The question about whether your mailing address and bank information are the same as last year may look routine, but it matters more than many clients realize. On a tax return, those two items affect how the IRS and state tax agencies communicate with you, how refunds are delivered, and how quickly a problem can be corrected if something goes wrong after filing. A return can be perfectly calculated and still create unnecessary complications if the address is outdated or the direct-deposit instructions are wrong.
Your mailing address matters because it is often the address tax agencies use for notices, identity-verification correspondence, balance-due letters, and other post-filing communications. Even in a world of online accounts, paper notices are still common. If the IRS or a state sends a notice to an old address, the issue may become harder to resolve by the time you learn about it. That can mean missed response deadlines, growing penalties and interest, or extra steps to authenticate your identity. Confirming the address before filing reduces that risk and helps keep the return consistent with your current records.
Bank account information matters for a different reason: it controls where a refund is deposited and, in some cases, where a payment is drafted if electronic funds withdrawal is used. The IRS encourages taxpayers to use direct deposit because it is generally the fastest way to receive a refund. But the IRS also warns taxpayers to verify routing and account numbers carefully. If the numbers are entered incorrectly, the IRS generally treats that as taxpayer or preparer error rather than agency error, and correcting the problem can be time-consuming.
That is why we ask whether your bank account information is the same as last year instead of assuming it has not changed. Clients open new accounts, close old ones, switch banks, add joint holders, and change the account they want refunds sent to. Sometimes the change seems small — for example, moving from one checking account to another within the same bank — but for refund purposes it is a material change.
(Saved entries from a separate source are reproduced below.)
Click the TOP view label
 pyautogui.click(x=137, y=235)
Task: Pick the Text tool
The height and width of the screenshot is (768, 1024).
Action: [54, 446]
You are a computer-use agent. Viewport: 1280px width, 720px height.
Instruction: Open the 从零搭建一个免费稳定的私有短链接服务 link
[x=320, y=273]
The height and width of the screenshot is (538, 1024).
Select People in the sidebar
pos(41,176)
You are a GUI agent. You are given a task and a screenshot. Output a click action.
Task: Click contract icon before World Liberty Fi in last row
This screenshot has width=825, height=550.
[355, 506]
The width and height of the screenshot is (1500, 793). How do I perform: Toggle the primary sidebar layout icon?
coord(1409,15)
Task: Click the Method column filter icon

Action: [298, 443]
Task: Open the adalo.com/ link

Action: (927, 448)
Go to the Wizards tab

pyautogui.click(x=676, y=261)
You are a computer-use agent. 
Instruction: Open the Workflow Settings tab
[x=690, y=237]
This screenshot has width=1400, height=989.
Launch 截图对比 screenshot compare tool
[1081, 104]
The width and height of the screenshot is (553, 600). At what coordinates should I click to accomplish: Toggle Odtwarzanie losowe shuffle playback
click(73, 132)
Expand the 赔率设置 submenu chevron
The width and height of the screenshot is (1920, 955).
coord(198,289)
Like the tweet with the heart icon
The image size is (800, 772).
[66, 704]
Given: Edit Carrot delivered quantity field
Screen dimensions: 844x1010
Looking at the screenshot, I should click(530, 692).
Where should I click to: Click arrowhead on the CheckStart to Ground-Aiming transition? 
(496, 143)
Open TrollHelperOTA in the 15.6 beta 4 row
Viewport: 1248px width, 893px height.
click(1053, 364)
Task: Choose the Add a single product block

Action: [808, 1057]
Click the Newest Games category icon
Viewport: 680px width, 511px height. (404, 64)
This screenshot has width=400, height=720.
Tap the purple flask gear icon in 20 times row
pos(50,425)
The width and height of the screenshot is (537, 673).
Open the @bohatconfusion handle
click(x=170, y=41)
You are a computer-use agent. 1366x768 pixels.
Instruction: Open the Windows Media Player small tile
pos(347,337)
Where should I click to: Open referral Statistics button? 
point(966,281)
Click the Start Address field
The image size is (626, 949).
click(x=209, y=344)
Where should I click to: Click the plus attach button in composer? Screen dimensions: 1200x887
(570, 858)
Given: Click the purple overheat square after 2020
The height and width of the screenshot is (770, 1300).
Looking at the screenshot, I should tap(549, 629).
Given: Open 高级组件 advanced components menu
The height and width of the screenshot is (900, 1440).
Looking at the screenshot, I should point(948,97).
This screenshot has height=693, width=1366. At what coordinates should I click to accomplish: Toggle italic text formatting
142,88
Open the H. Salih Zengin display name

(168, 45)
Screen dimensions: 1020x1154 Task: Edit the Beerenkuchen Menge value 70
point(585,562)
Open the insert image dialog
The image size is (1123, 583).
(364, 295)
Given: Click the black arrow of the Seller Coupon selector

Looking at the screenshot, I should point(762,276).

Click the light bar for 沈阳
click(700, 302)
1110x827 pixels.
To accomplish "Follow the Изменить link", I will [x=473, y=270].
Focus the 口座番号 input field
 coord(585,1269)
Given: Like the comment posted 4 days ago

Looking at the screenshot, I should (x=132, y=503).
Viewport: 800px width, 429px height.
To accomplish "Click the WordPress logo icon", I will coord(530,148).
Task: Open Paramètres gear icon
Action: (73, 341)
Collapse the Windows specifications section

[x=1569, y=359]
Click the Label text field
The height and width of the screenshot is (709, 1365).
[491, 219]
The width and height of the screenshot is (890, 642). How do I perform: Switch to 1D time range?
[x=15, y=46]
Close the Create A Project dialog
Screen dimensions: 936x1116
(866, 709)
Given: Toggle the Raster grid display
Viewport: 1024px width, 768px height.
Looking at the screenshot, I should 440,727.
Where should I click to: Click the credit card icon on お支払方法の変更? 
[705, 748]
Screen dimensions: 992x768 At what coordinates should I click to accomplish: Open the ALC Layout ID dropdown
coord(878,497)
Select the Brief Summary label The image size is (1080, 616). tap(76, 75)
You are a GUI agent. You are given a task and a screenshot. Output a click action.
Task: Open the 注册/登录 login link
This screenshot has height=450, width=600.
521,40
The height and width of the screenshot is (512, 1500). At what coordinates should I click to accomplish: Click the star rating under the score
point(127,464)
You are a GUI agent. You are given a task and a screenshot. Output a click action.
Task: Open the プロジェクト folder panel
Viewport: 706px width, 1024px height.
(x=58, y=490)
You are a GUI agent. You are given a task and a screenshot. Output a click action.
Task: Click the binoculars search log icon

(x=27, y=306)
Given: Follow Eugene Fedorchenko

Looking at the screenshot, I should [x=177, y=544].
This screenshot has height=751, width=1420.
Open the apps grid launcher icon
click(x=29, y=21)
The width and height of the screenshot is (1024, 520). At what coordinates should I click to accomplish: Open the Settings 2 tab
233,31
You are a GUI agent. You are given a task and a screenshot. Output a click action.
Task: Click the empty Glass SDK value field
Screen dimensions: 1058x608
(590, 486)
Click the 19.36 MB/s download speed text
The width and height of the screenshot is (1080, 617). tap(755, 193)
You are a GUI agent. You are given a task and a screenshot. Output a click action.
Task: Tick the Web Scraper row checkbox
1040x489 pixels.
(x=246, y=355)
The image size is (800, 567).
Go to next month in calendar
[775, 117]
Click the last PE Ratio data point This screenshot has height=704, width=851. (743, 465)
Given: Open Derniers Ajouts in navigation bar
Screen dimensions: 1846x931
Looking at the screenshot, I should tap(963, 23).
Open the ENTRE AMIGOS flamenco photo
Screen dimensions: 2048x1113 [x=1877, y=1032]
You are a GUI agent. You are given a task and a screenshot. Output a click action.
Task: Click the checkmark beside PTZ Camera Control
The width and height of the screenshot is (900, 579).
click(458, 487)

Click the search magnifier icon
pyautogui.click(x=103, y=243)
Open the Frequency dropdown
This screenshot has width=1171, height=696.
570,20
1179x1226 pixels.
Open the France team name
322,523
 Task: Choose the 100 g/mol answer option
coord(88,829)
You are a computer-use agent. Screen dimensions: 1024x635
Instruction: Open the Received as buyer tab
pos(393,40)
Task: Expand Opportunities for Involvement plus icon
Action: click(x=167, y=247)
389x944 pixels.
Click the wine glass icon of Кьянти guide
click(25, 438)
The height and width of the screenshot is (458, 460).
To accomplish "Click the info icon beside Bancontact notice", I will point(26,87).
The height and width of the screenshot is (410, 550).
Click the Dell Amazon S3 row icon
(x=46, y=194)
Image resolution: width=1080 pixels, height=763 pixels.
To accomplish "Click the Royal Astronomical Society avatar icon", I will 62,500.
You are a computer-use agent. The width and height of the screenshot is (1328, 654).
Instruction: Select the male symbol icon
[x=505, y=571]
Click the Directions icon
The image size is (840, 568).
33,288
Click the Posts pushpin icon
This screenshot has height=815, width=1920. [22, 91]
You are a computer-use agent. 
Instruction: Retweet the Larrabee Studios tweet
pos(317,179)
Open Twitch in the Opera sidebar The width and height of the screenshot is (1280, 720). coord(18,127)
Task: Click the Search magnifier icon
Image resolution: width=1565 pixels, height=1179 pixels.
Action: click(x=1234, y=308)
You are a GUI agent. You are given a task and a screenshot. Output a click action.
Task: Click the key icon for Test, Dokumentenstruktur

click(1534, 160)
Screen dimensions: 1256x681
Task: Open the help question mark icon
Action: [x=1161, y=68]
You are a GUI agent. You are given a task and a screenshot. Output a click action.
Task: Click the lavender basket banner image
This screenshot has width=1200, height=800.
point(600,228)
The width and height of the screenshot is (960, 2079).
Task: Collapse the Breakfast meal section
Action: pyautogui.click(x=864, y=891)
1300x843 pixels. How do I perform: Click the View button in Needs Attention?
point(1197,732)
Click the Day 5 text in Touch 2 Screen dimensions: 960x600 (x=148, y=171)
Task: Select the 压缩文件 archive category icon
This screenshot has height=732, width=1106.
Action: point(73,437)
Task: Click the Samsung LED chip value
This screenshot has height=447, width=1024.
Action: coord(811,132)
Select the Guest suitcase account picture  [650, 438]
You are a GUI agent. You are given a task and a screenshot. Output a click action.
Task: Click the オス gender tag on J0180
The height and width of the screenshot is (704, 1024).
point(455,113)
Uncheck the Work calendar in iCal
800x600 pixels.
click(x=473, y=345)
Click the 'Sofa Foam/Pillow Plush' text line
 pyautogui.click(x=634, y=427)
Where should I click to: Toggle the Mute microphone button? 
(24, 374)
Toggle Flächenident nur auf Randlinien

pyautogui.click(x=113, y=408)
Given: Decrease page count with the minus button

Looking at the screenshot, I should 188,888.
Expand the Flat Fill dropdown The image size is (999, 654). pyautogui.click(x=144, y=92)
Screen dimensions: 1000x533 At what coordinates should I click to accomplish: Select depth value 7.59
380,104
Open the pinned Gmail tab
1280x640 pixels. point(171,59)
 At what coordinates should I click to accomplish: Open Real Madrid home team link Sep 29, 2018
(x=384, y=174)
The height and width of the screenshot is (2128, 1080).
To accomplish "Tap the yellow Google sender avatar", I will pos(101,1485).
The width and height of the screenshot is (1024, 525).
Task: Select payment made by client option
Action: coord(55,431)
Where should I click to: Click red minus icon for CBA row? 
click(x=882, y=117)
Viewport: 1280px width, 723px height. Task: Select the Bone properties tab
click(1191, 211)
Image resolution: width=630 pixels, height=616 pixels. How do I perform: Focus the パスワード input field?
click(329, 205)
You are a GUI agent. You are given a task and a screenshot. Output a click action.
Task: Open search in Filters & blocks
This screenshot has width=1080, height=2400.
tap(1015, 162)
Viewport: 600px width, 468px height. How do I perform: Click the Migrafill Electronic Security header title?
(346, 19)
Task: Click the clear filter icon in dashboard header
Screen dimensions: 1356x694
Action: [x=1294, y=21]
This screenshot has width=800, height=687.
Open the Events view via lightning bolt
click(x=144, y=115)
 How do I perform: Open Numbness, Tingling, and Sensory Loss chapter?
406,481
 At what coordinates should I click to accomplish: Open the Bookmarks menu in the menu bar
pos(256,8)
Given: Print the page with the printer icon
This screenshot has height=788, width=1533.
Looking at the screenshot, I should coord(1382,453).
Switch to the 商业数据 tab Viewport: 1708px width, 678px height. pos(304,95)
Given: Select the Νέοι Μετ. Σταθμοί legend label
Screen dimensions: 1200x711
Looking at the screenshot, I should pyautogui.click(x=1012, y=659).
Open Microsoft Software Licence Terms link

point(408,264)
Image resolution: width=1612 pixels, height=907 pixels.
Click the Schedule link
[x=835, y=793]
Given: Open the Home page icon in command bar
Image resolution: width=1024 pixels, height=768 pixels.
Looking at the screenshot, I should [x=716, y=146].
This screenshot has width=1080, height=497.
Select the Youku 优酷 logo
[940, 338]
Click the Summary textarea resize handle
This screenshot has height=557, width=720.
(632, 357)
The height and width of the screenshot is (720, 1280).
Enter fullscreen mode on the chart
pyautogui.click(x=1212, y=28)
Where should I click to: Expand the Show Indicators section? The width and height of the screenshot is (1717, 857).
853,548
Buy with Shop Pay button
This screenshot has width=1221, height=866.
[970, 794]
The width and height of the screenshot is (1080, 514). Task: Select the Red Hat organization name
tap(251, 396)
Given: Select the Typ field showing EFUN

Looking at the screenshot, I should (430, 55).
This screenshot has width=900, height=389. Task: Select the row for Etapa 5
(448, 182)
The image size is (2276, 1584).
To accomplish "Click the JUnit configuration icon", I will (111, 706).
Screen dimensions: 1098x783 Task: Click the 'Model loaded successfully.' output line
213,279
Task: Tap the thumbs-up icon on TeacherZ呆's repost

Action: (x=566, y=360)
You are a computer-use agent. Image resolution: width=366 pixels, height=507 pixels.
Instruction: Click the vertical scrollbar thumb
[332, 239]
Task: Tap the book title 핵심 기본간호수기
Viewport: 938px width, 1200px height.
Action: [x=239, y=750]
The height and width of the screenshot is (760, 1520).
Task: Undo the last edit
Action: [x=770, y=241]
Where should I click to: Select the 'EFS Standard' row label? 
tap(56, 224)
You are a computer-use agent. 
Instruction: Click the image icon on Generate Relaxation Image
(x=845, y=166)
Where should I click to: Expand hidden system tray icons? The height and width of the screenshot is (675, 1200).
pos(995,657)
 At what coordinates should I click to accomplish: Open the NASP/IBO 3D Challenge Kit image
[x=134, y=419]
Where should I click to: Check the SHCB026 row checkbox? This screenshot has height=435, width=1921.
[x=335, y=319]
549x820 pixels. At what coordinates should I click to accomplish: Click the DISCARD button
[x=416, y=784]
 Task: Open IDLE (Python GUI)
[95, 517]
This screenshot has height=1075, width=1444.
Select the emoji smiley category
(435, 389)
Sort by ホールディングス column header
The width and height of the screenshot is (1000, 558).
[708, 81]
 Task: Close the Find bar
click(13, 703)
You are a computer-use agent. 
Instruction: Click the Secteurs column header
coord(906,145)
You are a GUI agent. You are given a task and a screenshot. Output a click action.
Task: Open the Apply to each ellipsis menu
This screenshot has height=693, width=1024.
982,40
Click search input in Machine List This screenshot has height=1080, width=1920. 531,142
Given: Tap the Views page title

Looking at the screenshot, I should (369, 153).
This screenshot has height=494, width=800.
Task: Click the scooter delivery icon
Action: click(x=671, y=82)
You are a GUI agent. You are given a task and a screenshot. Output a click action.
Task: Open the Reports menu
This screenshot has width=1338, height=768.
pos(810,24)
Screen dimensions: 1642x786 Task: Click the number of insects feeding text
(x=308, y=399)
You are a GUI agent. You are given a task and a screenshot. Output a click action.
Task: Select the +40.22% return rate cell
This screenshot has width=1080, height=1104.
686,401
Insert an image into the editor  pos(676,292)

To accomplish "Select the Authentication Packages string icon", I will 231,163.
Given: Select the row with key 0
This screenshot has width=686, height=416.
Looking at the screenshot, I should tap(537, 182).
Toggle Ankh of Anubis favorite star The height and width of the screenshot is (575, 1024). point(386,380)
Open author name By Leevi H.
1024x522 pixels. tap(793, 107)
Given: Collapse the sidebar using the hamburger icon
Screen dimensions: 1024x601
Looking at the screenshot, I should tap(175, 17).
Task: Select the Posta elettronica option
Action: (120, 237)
Confirming it directly is safer than relying on last year’s organizer or the memory of a prior filing.
This question also helps us avoid another common issue: trying to use an account that is not appropriate for tax refund deposit. The IRS has published reminders that taxpayers should only direct deposit refunds into accounts in their own name, their spouse’s name, or both if it is a joint return. If an account is closed, restricted, or improperly titled, the refund may reject or be delayed.
From a workflow perspective, address and bank confirmations also help us manage amendments, estimates, and future-year planning. If your address changed during the year, that may matter for state filing residency analysis, mailing records, or prior notices that were never received. If your bank account changed, that may matter for estimated payments, automatic withdrawals, and the reconciliation of payments already made.
The most helpful way to answer this question is simply and specifically. If nothing changed, tell us that nothing changed. If your address changed, give us the full new legal mailing address. If your bank account changed, provide the new account and routing details only after checking them carefully against an official source such as a voided check or your online banking portal. When in doubt, slow down and confirm the numbers. It is far easier to prevent a direct-deposit mistake than to unwind one later.
In short, we ask this question because logistics matter. Tax preparation is not only about calculating tax. It is also about getting the return filed in a way that aligns with your current contact information and refund instructions. A correct address helps ensure you receive notices. Correct banking details help ensure you receive your money. Both are simple items that prevent avoidable problems, which is exactly why we confirm them every year.